◆ **Consignes à suivre**:
Dans le texte ci-dessous sur la règle anti-abus de la directive ATAD, reproduisez mot pour mot tout ce qui va de « Il sera important » jusqu'à « célèbre arrêt Au-Vieux-Saint-Martin. ».

◆ **Texte fourni**:
Un parlementaire a récemment interpellé le ministre des finances au sujet de la directive du 12 juillet 2016 sur la lutte contre la fraude fiscale. Cette directive comprend une règle générale anti-abus qui devra être appliquée uniformément dans toute l’Union.

Le parlementaire a demandé au ministre s’il estimait, comme lui, que la disposition générale anti-abus inscrite à l’article 344 du Code des impôts sur les revenus devait être modifiée pour être en conformité avec cette directive.

Le ministre des finances a implicitement reconnu que des modifications devaient en effet être apportées, répondant que son administration examinait comment il convenait d’adapter la disposition anti-abus contenue dans le CIR 92.

Il a souligné que l’Etat belge avait jusqu’à la fin 2018 pour s’y employer.

Il est vrai que les considérants de la directive soulignent que les clauses anti-abus générales sont prévues dans les systèmes fiscaux pour lutter contre les pratiques fiscales abusives qui n’ont pas encore été traitées par les dispositions spécifiques. Les clauses anti-abus générales servent donc à combler des lacunes et ne devraient pas avoir d’incidence sur l’applicabilité des clauses anti-abus spécifiques.

Les considérants de la directive relèvent également qu’au sein de l’Union, il convient que les clauses anti-abus générales soient appliquées aux montages non authentiques ; dans le cas contraire, le contribuable devrait avoir le droit de choisir la structure la plus avantageuse sur le plan fiscal pour ses affaires.

Il est par ailleurs important de s’assurer que les clauses anti-abus générales s’appliquent de manière uniforme à des situations nationales au sein de l’Union et à l’égard des pays tiers, de sorte que leur champ d’application et les résultats de leur application à des situations nationales et transfrontalières soient identiques.

En l’occurrence, que dit la disposition anti-abus générale de la directive ATAD ?

Elle prévoit qu’aux fins du calcul de la charge fiscale des sociétés, les Etats membres ne prennent pas en compte un montage ou une série de montages qui, ayant été mis en place pour obtenir, à titre d’objectif principal ou au titre d’un des objectifs principaux, un avantage fiscal allant à l’encontre de l’objet ou de la finalité du droit fiscal applicable, ne sont pas authentiques compte tenu de l’ensemble des faits et circonstances pertinents.

Il est précisé qu’un montage ou une série de montages est considéré comme non authentique dans la mesure où ce montage ou cette série de montages n’est pas mis en place pour des motifs commerciaux valables qui reflètent la réalité économique.

Les considérants de la directive précisent que lorsqu’il s’agit d’apprécier s’il y a lieu de considérer un montage comme non-authentique, il serait possible pour les Etats membres de prendre en considération tous les motifs économiques valables, y compris les activités financières.

Il sera important de voir comment sera interprétée au sein de l’Union la notion de montage non authentique.

Au vu de cette définition de la disposition générale anti-abus, il est clair que notre disposition actuelle n’est pas en parfaite concordance avec cette disposition qui doit être transposée d’ici le 1er janvier 2019, l’article 344, §1er, CIR 92, se contentant aujourd’hui de tout autre motif que la volonté d’éviter les impôts sur les revenus.

La référence que fait la directive ATAD à la réalité économique peut faire craindre que l’ancienne théorie de la réalité économique renaisse de ses cendres, avec les imprécisions juridiques qu’elle implique et qui lui avaient valu d’être condamnée à plusieurs reprises par la Cour de cassation, notamment dans le célèbre arrêt Au-Vieux-Saint-Martin.

◆ **Données fournies**:
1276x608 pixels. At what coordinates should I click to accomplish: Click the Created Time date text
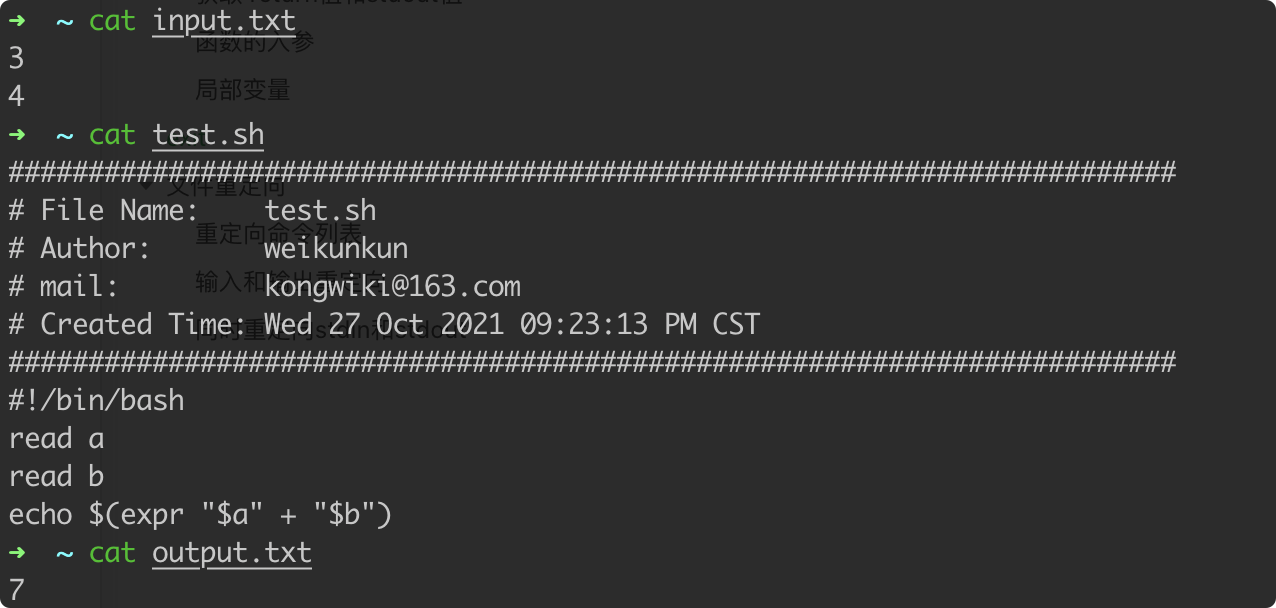click(x=512, y=325)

◆ **Tâche réalisée**:
Il sera important de voir comment sera interprétée au sein de l’Union la notion de montage non authentique.

Au vu de cette définition de la disposition générale anti-abus, il est clair que notre disposition actuelle n’est pas en parfaite concordance avec cette disposition qui doit être transposée d’ici le 1er janvier 2019, l’article 344, §1er, CIR 92, se contentant aujourd’hui de tout autre motif que la volonté d’éviter les impôts sur les revenus.

La référence que fait la directive ATAD à la réalité économique peut faire craindre que l’ancienne théorie de la réalité économique renaisse de ses cendres, avec les imprécisions juridiques qu’elle implique et qui lui avaient valu d’être condamnée à plusieurs reprises par la Cour de cassation, notamment dans le célèbre arrêt Au-Vieux-Saint-Martin.